▶ [THE PROBLEM]
Only the lines below from the one containing "April 2019 (62, 1030)" to the one containing "marketing (219, 2130)" should be repeated, both included and unchanged.
*** Opening TASK MATERIAL ***
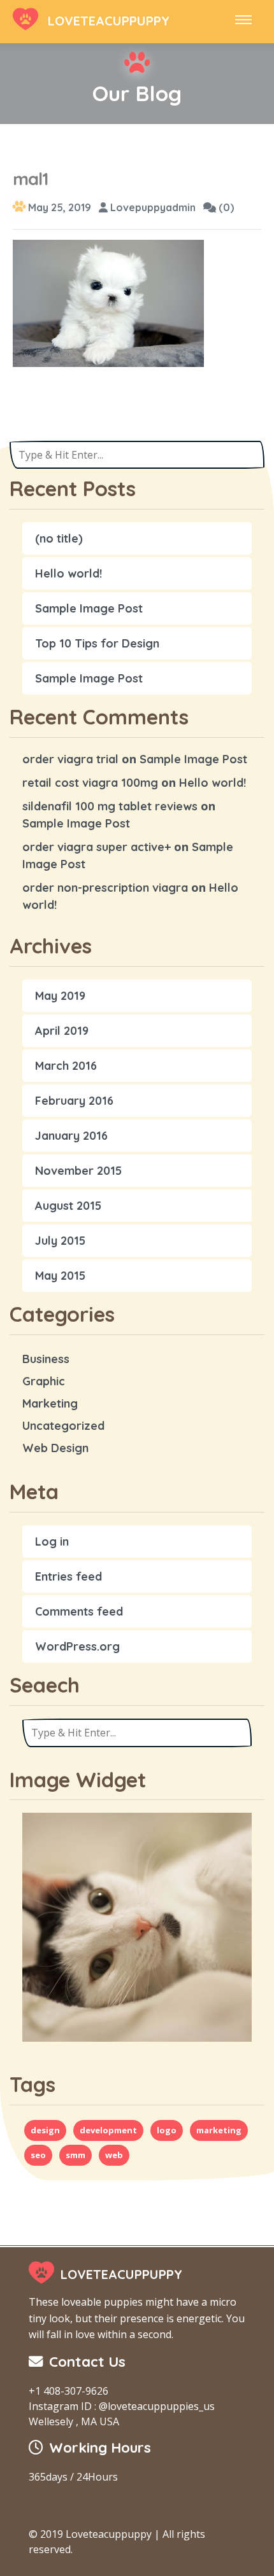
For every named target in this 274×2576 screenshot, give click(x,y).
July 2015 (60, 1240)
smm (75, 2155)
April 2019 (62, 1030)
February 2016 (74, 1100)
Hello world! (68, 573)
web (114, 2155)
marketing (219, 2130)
*** Closing TASK MATERIAL ***
*** Opening TASK MATERIAL ***
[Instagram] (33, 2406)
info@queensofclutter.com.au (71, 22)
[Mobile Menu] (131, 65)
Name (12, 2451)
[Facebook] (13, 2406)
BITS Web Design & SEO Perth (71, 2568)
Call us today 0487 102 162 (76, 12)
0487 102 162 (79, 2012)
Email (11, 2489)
*** Closing TASK MATERIAL ***
*** Opening TASK MATERIAL ***
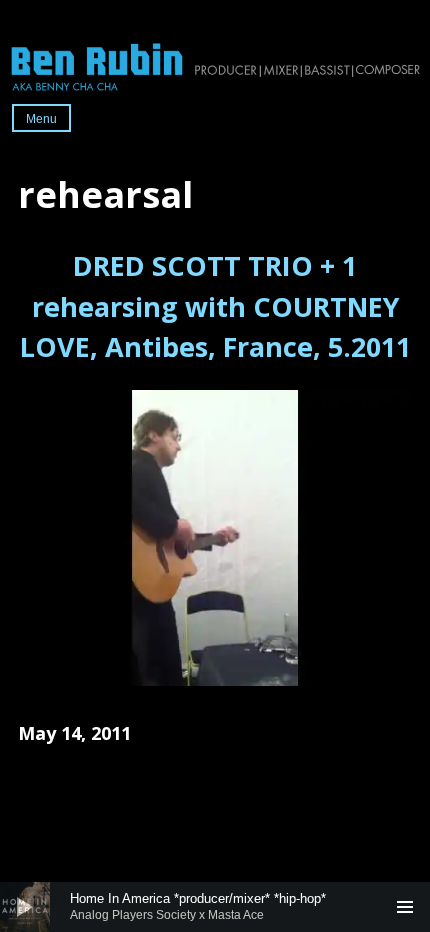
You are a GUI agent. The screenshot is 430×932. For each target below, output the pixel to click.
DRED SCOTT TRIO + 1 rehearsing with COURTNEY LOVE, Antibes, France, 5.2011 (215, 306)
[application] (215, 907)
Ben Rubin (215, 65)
*** Closing TASK MATERIAL ***
▶ [ANSWER SECTION]
April 2019 (62, 1030)
February 2016 (74, 1100)
Hello world! (68, 573)
web (114, 2155)
marketing (219, 2130)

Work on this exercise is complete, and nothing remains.